Instructions to follow
From the first line below to the last, reproduce the material exactly and leave out the images.

Material supplied
::::

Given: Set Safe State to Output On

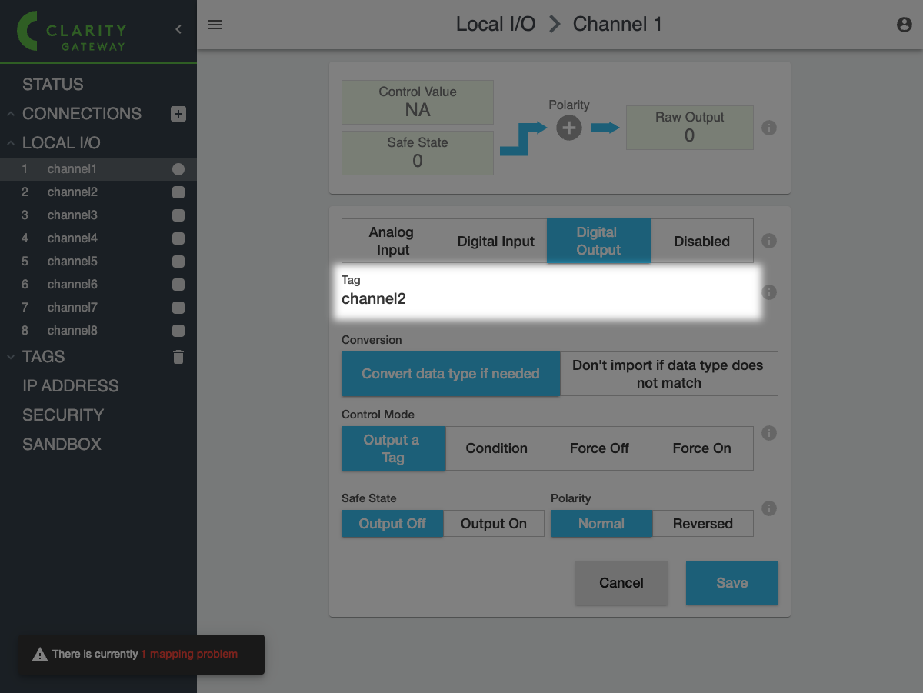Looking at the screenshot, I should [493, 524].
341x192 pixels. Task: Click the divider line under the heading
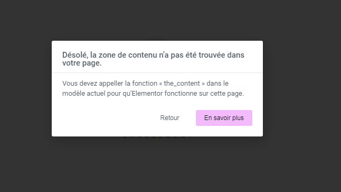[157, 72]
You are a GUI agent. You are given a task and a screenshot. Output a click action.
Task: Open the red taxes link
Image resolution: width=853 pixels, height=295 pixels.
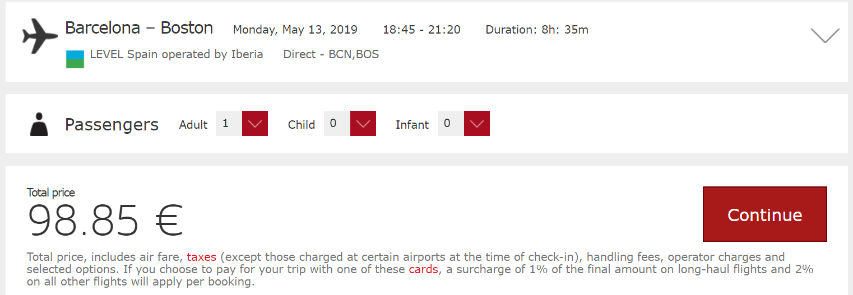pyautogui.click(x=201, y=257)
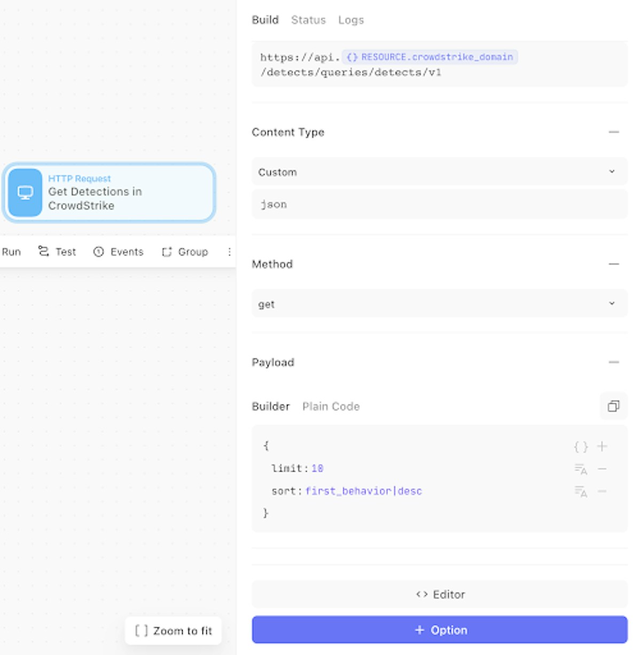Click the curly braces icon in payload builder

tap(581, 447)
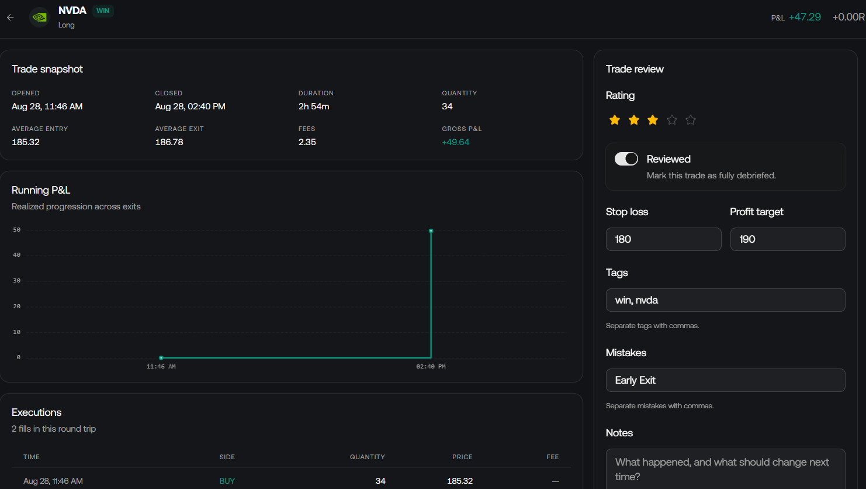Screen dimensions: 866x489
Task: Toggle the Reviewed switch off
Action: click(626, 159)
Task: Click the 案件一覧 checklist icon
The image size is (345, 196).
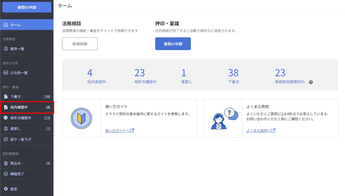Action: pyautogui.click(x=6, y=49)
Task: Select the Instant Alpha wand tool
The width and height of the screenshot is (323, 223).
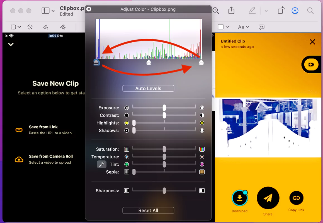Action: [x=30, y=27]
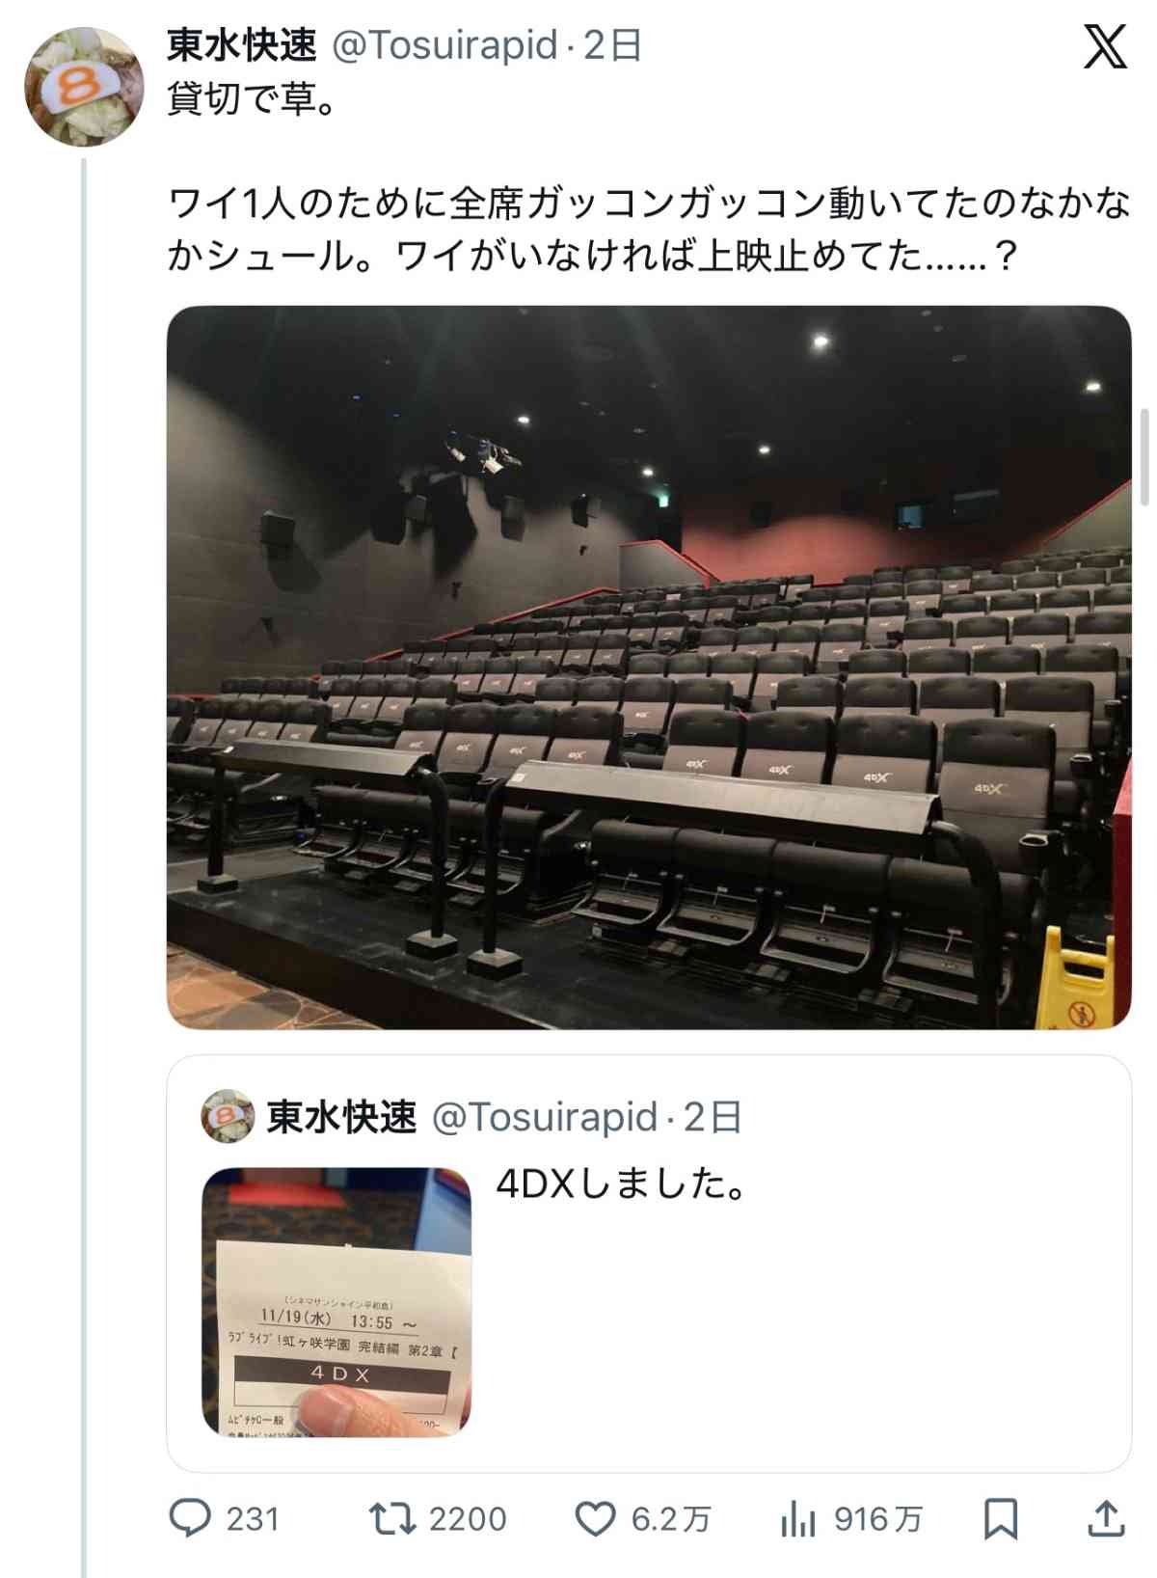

::::

Answer box
Given: Set Safe State to Output On

Looking at the screenshot, I should [493, 524].
341x192 pixels. Task: Click the divider line under the heading
[157, 72]
You are a GUI agent. You are given a task and a screenshot. Output a click action.
Task: Open the red taxes link
Image resolution: width=853 pixels, height=295 pixels.
pyautogui.click(x=201, y=257)
Click the curly braces icon in payload builder

tap(581, 447)
Screen dimensions: 866x489
Task: Toggle the Reviewed switch off
Action: click(626, 159)
Task: Click the 案件一覧 checklist icon
The image size is (345, 196).
Action: pyautogui.click(x=6, y=49)
Task: Select the Instant Alpha wand tool
The width and height of the screenshot is (323, 223).
Action: [x=30, y=27]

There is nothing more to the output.